How we choose what to buy is a key question that should be asked when designing an ecommerce website. While we all like to think we all make rational decisions, considering the functional nature of products, aesthetics clearly influences people and their choices.
But why are we so easily influenced by aesthetics?
How a product looks certainly seems to influence our judgement - how many times have you bought a mobile phone that you liked the look of, only to realise upon using it for a few days that it didn't offer all the functions you wanted?
There's been a lot of research demonstrating that aesthetics affects perceptions of a product and its usability. When asked to judge the usability and aesthetics scores of a series of ATM screens, 1 study found peoples' perceived usability scores were more closely related to the perceived aesthetics scores than the screens' actual usability. Further studies were able to replicate these results across cultures.
The results imply people aren't able to distinguish usable and less usable objects, believing the aesthetically pleasing ones to be most usable.
But why does this interference occur? It's believed the main reason for this effect on peoples' judgements is what's known as a “halo effect”. This is where the aesthetic aspect of the design directly influences the perception of other aspects. For example the perception that a well fit suit or stylish dress makes the wearer seem smarter.
Research has found that usability has a strong effect on people's judgements after using the object. But during the early stages of interaction with an object or system, aesthetics is clearly the major influence. This “halo effect” doesn't hold for long, if you wait 15 minutes to be served in a plush restaurant your opinion of the restaurant goes down, no matter how good the service afterwards.
Usability becomes an important factor after a limited interaction with a product. A study found pleasure (closely related to aesthetics) and ergonomics (closely related to usability) both had a strong influence on the appeal of a product, but at differing levels at differing times. Appeal was strongly influenced by just aesthetics before use. But after use, both usability and aesthetics had an almost equal influence.
So, aesthetics influences us when looking at physical products, but does this influence carry over onto the internet? Of the two below, which site would you prefer to use?
List your reasons and aesthetics will once more be a factor.

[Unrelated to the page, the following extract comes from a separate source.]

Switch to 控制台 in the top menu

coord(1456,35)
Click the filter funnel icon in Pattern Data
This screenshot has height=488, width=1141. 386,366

It's been found that aesthetics can be a deciding factor in whether a customer trusts a website enough to make a purchase. Another study found that people made “far reaching inferences about the qualities of online banking websites on the basis of simple screen shots, or very short interaction sequences.”
Aesthetics will influence decisions anywhere people are given a choice.
It means you need to integrate your aesthetic design more closely with usability.
People appear to use aesthetics to judge appeal and perceived usability. So should you ignore usability and focus on aesthetics? Of course not. This “halo effect” appears to fade after initial use.
The research studies highlighted show the power aesthetics can have, but design on its own doesn't make a complete site. A product's design can ensure the initial attraction but only usability and aesthetics working in combination will ensure consumers will keep using it.
In many site redesign/construction processes the website aesthetic or user research is completed before the other is started. There is no interaction between the creative and user experience teams. This doesn't lead to integrated processes. How can a designer know what restrictions they are working with until user research has been conducted? At the same time, how can you ensure that the most relevant user research findings are integrated into a design without a dogmatic insistence that all guidelines are followed?
There needs to be a closer working relationship between design and user experience. Aesthetics and usability support each other and when they work together they can be the difference between a good website and a first-rate one.